O'Reilly is also considering introducing an annual charge for unlimited online access to the reference books on its site, and even a licensing charge for companies which want to make them available to their workers over an intranet. "We dip toes in water around here," says Linda Walsh, an O'Reilly spokesperson.

They're not alone. Encyclopedia Britannica already has its foot well submerged - it charges US$14.95 a month, or $150 per annum, for access to Britannica Online, its Web-based edition. Meanwhile, Microsoft is moving its popular CD-ROM encyclopedia, Encarta, onto the Web, along with all its other CD-based titles. ("It used to be a CD. Now it's a Web site," is a common refrain in Redmond these days.) And Oxford University Press overcomes the perennial problem of pirating by offering its physics books as downloadable Adobe Acrobat files, encrypted using Ç-Dilla software. The "books" cost £20 each, or £3 per chapter, offering a saving of £60 on hardback prices.

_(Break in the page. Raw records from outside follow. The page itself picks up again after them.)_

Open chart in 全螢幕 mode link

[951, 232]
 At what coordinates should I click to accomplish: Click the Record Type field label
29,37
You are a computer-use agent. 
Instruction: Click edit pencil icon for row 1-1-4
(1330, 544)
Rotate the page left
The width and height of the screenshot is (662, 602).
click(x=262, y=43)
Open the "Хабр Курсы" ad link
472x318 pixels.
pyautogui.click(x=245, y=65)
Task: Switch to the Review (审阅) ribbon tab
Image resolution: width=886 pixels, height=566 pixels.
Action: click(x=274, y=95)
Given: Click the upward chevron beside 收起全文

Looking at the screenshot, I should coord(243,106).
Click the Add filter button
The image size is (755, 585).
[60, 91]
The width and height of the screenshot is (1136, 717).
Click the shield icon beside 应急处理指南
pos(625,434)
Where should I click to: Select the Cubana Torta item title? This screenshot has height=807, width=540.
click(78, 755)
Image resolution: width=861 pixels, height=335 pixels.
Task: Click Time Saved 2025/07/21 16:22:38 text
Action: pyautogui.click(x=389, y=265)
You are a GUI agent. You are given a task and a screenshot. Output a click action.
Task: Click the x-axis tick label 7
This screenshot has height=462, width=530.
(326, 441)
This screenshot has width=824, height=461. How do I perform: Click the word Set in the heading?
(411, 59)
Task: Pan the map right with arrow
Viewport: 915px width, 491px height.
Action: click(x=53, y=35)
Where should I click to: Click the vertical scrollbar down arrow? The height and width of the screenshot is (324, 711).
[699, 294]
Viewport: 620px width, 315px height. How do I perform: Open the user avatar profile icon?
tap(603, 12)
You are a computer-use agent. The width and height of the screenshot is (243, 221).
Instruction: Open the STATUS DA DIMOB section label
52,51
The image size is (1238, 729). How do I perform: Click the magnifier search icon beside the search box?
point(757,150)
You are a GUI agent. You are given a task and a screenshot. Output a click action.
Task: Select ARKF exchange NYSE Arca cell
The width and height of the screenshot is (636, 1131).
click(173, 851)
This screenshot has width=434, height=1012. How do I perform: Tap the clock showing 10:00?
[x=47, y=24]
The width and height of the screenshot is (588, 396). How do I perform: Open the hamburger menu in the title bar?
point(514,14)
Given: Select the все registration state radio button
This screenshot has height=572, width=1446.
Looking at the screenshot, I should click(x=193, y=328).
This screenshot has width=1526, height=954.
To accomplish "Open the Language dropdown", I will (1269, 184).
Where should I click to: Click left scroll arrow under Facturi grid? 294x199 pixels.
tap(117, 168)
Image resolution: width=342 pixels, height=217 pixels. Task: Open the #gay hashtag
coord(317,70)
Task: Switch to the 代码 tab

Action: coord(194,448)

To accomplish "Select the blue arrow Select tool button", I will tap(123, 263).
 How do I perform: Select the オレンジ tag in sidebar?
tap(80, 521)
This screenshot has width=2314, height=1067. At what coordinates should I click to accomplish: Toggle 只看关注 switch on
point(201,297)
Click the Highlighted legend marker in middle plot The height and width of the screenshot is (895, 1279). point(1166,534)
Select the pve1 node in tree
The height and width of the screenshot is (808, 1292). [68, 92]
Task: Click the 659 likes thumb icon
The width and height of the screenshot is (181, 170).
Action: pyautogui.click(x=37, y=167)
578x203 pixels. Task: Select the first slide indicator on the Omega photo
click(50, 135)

Online reference works are clearly going to be a winner, but can they still be described as books? You tell me.

- Tom Standage

  Norman's Nemesis

It sounds like the ultimate Mission: Impossible - find a movie critic guaranteed to share your own bizarre cinematic inclinations. Short of abducting Barry Norman and forcibly re-educating him with a baseball bat, the Reliable Film Reviewer remained mere fantasy. Then along came www.moviecritic.com. This indispensable utility advises you which releases will either tickle your individual fancy or bring a lunch to your throat.

MovieCritic is that inevitable office cine-anorak: doesn't say much, but his recommendations tend to be irritatingly spot-on. On your first visit to the site, you rate a selection of randomly chosen flicks, allowing MovieCritic to hone its profile of your personal predilections. The more movies you rate, the more accurate it becomes - it even clocked my admittedly perverted tastes.

And for those who retain a social life outside cyberspace, it'll select a picture by combining two users' preferences. So instead of blaming your date for making you endure three hours of enigmatic Merchant-Ivory eyebrow-raising, you can now blame your computer. And - huh - why not?